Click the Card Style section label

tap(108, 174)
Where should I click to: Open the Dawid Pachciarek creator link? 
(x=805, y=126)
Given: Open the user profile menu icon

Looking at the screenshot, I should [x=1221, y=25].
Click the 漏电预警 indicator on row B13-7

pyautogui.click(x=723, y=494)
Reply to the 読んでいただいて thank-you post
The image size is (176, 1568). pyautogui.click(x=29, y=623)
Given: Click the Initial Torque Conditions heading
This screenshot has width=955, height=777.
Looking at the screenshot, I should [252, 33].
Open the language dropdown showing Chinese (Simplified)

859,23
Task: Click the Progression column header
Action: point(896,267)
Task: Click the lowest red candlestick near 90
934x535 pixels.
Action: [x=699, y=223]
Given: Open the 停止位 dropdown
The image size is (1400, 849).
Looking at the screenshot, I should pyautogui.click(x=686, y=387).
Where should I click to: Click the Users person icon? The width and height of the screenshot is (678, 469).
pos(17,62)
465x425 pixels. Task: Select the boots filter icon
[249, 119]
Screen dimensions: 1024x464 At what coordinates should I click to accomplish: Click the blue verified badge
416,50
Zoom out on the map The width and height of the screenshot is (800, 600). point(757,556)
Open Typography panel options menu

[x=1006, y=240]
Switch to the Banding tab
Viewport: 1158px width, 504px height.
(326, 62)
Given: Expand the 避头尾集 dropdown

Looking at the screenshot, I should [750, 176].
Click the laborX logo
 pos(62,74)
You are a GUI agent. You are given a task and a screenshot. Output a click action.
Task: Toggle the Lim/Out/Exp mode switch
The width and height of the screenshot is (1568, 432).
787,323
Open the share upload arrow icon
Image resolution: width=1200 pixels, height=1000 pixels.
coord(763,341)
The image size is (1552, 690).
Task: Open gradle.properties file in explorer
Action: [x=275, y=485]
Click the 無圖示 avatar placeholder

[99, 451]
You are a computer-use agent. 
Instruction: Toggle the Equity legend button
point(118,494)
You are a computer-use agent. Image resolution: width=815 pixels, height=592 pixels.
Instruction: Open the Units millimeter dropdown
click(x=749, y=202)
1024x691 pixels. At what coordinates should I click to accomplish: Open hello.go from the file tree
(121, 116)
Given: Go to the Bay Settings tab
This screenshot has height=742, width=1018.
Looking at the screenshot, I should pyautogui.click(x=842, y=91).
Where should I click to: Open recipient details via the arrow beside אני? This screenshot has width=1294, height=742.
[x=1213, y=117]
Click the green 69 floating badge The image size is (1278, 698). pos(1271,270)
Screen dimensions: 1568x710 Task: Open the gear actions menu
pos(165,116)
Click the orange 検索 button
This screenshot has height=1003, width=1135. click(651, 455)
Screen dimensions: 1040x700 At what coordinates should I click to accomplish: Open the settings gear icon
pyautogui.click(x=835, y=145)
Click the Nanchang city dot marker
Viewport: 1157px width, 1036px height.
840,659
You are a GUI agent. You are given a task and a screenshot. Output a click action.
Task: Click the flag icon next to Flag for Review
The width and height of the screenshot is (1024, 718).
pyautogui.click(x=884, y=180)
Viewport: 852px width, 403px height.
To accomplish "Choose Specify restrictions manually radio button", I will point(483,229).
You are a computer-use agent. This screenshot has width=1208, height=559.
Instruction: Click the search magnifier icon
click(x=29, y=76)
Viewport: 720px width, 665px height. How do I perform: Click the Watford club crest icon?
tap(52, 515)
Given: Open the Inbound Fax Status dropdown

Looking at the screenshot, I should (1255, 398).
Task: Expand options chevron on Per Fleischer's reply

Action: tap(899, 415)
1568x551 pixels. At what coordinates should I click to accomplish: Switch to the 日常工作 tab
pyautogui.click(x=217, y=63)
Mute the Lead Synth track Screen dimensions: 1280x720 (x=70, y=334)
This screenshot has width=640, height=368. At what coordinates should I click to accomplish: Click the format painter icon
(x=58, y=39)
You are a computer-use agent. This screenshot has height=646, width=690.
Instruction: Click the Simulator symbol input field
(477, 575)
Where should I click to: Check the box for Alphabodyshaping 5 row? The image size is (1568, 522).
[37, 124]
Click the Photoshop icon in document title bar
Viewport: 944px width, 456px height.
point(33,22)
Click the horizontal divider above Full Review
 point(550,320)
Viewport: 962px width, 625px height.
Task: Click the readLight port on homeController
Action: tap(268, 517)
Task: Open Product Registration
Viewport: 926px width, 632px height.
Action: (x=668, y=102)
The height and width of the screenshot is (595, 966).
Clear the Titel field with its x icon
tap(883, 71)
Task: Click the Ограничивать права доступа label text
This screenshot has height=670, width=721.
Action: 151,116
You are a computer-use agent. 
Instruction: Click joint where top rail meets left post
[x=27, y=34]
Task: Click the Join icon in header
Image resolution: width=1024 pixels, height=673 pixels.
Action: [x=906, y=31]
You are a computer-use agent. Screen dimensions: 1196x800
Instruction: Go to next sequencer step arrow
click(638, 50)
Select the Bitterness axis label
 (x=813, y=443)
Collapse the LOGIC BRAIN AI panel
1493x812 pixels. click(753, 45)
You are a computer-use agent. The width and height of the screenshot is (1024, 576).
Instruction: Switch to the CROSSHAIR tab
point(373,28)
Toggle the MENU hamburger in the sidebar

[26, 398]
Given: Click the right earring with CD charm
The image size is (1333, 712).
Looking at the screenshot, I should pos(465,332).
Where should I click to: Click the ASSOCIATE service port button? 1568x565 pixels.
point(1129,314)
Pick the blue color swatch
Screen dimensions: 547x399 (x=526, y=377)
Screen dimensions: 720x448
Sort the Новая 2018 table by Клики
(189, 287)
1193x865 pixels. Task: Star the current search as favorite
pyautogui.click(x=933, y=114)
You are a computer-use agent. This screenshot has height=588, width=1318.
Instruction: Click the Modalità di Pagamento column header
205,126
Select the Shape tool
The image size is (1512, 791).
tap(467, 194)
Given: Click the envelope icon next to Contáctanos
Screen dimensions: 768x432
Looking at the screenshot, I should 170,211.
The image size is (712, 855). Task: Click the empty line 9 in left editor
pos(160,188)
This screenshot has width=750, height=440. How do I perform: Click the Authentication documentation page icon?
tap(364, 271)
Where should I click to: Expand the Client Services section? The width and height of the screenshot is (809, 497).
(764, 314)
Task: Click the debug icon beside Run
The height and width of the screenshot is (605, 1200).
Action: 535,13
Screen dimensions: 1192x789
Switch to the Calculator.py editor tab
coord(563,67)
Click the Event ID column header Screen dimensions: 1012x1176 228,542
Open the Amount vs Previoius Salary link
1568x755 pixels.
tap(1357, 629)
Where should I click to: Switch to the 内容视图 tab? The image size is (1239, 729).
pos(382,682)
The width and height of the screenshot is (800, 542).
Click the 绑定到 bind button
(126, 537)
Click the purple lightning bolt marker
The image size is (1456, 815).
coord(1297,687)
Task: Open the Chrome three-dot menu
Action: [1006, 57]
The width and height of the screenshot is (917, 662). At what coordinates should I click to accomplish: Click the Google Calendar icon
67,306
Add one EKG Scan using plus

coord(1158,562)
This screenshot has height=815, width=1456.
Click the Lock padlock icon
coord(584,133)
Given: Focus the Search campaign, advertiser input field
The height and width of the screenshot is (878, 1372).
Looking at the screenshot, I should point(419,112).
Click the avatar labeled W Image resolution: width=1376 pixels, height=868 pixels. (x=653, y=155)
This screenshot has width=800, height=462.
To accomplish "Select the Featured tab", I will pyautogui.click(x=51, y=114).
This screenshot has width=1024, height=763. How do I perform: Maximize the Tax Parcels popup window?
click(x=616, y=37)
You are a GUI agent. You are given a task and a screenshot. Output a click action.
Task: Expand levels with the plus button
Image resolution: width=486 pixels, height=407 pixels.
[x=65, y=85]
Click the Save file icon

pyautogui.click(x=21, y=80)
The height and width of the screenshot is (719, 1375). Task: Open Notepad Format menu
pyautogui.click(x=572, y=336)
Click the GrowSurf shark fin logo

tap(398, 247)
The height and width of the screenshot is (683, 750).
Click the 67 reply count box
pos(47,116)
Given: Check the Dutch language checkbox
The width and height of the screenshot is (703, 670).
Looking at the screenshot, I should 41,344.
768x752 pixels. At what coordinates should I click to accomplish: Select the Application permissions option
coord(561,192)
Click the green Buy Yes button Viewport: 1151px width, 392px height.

## Instructions for the task
From the entries above, pull out each line that includes "computer".

## Exercise output
You are a computer-use agent. 
You are a computer-use agent. Image resolution: width=815 pixels, height=592 pixels.
You are a computer-use agent. This screenshot has width=1208, height=559.
You are a computer-use agent. This screenshot has height=646, width=690.
You are a computer-use agent. 
You are a computer-use agent. Screen dimensions: 1196x800
You are a computer-use agent. The width and height of the screenshot is (1024, 576).
You are a computer-use agent. This screenshot has height=588, width=1318.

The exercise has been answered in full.